Collected data rows:
<<<<
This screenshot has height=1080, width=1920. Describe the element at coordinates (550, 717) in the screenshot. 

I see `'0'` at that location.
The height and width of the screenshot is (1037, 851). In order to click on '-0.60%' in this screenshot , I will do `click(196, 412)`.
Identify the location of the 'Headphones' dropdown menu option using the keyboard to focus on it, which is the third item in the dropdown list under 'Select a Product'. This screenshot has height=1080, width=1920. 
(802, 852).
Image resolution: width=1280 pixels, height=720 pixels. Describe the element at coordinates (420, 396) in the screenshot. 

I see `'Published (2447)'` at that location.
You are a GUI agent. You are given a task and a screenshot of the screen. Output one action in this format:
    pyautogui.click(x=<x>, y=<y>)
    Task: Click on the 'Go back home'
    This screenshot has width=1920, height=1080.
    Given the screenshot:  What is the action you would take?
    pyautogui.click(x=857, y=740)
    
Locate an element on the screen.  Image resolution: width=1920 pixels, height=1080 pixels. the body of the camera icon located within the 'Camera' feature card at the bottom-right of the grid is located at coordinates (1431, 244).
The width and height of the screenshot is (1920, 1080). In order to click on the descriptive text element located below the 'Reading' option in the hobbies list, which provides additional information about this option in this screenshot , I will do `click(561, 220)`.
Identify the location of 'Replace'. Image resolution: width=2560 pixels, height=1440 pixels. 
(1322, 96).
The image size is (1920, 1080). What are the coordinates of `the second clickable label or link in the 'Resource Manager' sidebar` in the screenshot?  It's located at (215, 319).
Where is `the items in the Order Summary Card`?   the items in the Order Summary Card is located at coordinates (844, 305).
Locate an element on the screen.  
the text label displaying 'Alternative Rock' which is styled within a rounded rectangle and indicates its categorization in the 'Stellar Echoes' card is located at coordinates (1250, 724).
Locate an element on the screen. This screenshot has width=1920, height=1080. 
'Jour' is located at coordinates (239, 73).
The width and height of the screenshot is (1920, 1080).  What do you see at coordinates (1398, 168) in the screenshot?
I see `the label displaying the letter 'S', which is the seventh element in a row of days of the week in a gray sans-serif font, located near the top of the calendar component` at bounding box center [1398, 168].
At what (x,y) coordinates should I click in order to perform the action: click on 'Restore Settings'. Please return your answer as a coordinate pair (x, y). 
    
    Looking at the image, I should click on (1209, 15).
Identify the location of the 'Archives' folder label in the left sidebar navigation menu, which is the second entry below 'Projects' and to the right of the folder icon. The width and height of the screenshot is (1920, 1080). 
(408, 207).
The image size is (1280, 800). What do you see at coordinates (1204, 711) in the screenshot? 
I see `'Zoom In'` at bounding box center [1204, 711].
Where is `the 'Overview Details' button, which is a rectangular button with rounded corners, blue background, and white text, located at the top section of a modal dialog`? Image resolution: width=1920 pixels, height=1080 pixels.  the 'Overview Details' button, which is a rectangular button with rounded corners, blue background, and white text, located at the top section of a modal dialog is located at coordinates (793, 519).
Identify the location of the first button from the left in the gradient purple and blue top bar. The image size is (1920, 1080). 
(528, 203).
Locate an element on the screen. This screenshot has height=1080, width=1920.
>>>>
◆ DIRECTION ◆
Print every row above verbatim, with no changes of any kind.

◆ RESULT FOR THIS EXERCISE ◆
This screenshot has height=1080, width=1920. Describe the element at coordinates (550, 717) in the screenshot. 

I see `'0'` at that location.
The height and width of the screenshot is (1037, 851). In order to click on '-0.60%' in this screenshot , I will do `click(196, 412)`.
Identify the location of the 'Headphones' dropdown menu option using the keyboard to focus on it, which is the third item in the dropdown list under 'Select a Product'. This screenshot has height=1080, width=1920. 
(802, 852).
Image resolution: width=1280 pixels, height=720 pixels. Describe the element at coordinates (420, 396) in the screenshot. 

I see `'Published (2447)'` at that location.
You are a GUI agent. You are given a task and a screenshot of the screen. Output one action in this format:
    pyautogui.click(x=<x>, y=<y>)
    Task: Click on the 'Go back home'
    This screenshot has width=1920, height=1080.
    Given the screenshot:  What is the action you would take?
    pyautogui.click(x=857, y=740)
    
Locate an element on the screen.  Image resolution: width=1920 pixels, height=1080 pixels. the body of the camera icon located within the 'Camera' feature card at the bottom-right of the grid is located at coordinates (1431, 244).
The width and height of the screenshot is (1920, 1080). In order to click on the descriptive text element located below the 'Reading' option in the hobbies list, which provides additional information about this option in this screenshot , I will do `click(561, 220)`.
Identify the location of 'Replace'. Image resolution: width=2560 pixels, height=1440 pixels. 
(1322, 96).
The image size is (1920, 1080). What are the coordinates of `the second clickable label or link in the 'Resource Manager' sidebar` in the screenshot?  It's located at (215, 319).
Where is `the items in the Order Summary Card`?   the items in the Order Summary Card is located at coordinates (844, 305).
Locate an element on the screen.  
the text label displaying 'Alternative Rock' which is styled within a rounded rectangle and indicates its categorization in the 'Stellar Echoes' card is located at coordinates (1250, 724).
Locate an element on the screen. This screenshot has width=1920, height=1080. 
'Jour' is located at coordinates (239, 73).
The width and height of the screenshot is (1920, 1080).  What do you see at coordinates (1398, 168) in the screenshot?
I see `the label displaying the letter 'S', which is the seventh element in a row of days of the week in a gray sans-serif font, located near the top of the calendar component` at bounding box center [1398, 168].
At what (x,y) coordinates should I click in order to perform the action: click on 'Restore Settings'. Please return your answer as a coordinate pair (x, y). 
    
    Looking at the image, I should click on (1209, 15).
Identify the location of the 'Archives' folder label in the left sidebar navigation menu, which is the second entry below 'Projects' and to the right of the folder icon. The width and height of the screenshot is (1920, 1080). 
(408, 207).
The image size is (1280, 800). What do you see at coordinates (1204, 711) in the screenshot? 
I see `'Zoom In'` at bounding box center [1204, 711].
Where is `the 'Overview Details' button, which is a rectangular button with rounded corners, blue background, and white text, located at the top section of a modal dialog`? Image resolution: width=1920 pixels, height=1080 pixels.  the 'Overview Details' button, which is a rectangular button with rounded corners, blue background, and white text, located at the top section of a modal dialog is located at coordinates (793, 519).
Identify the location of the first button from the left in the gradient purple and blue top bar. The image size is (1920, 1080). 
(528, 203).
Locate an element on the screen. This screenshot has height=1080, width=1920.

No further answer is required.